Novel Treatments / THE IMITATION - Chapter 2 - DRAFT

2. ANGELS, WE HAVE HEARD.

I’m all in a spin. It’s all happened so quickly and I can’t seem to believe it. That you’re not here anymore. If only I’d … if only … but it’s no use, you see, and it’s all happened so quickly. so strangely, I don’t know what to think, can’t even …

If I’d known. I’d have been better. Oh yes. But you knew that, didn’t you ? And here I am, on a pew, mumbling faces all around me, and what did you ever get from it ? What was it ever worth ? Me on a pew, and you out there. In a box, dear. Dead.

Am I just fooling myself ? Me on the pew, oh yes, and you there, dead, and all these mumbling voices, these whispers. Would I have been so much better ? I know what some of them are saying about me. About us. Oh yes. Let them think what they like ! But you, you see – what did you ever get from it all ? If only you could talk, just for one more minute, that’s all we’d need.

But you can’t, Judith, can you ? All that love, all that anger, all your funny little ways and those endless tiny niggles … and never again, never again. Just me in a spin now, dear. What good was it all to anyone, Judith ? All that time, just gone, oh yes. What was any of it all worth ?

Sleep, blackness, blankness – like some machine that they’ve shut down forever. How did it feel, how did you feel ? Was it a release ? Relief ? Release ? Subsiding, fading-out, no pain, not frightening at all ? Was it easier to die than to think about dying ? If only I knew, could hear or believe, my dear. Oh yes, if only. But it’s all been such a shock, you see.

They’ve all been saying that, oh yes. “If only”. Makes me sick it does. I mean – what do they know ? And me – I’m sick at my own self-pity. Oh, I’ve been though it all, Judith : hating myself, wishing I’d been better, missing you being there, telling myself …, telling myself how much … I did love you, you see, and you knew that, didn’t you ?

Is it really nothing, for nothing, to nothing ? What did you get from it all ? What, apart from these memories, is left ?

That first time we made love – you said it hurt, didn’t you ? But you wanted me to … and I wanted to, oh yes, I really did. You were so lovely then, so beautiful, and me … We were so young. But what happened to us ? If only … Look at you, you stupid bugger, you’re crying on your pew.
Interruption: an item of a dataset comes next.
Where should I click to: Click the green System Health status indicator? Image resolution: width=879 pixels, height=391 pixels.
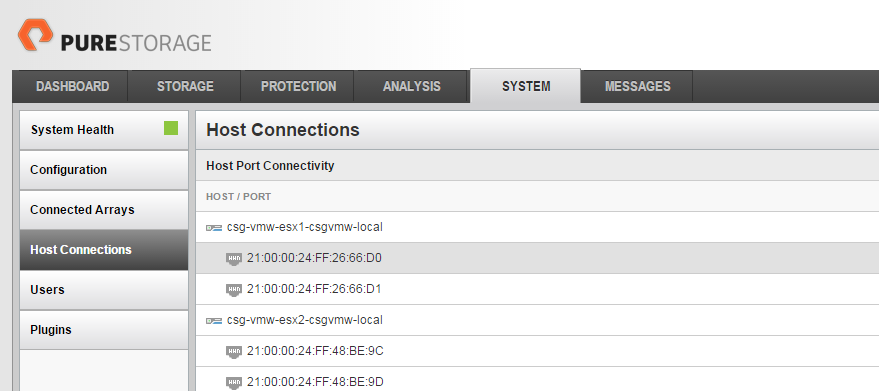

Crying like a baby, like a silly old woman. Pull yourself together. You’ve got to be strong. They’re looking at you, you see. Oh yes.

I expect they blame me, some of them. You never should have learnt to drive, Judith, I always said that. And I was right, you see, wasn’t I ? You’d be here now, wouldn’t you ? You were always a proper stubborn one like that !

Now, that makes me smile.

What did I give you ? What did I take ? Could I have stopped  ... ? It’s no good, all this thinking. Round and round. Round and round. Like some blasted animal in a cage : round and round, round and bloody round.

Could you be watching me ? Could you show me, give me a sign : let me know ? Just one. It’s that terrible, frightening nothingness, it’s that which … they say it’s your own death you’re scared of, but then … No, of course it must be you.

But there’s so much that changes, you see, and we can’t turn back the clock … And we left such a lot of unfinished business behind, my love, and I wish … But there I go again, my dear, and they’re standing up now. They must be coming in

Coming in, with you in that box.

But you’re not there, anymore, are you ? I can hear the organ and see the priest there in white and black. Four strangers laying a box on an altar. It’s just the right size for you. You were always such a little woman, dear, that’s …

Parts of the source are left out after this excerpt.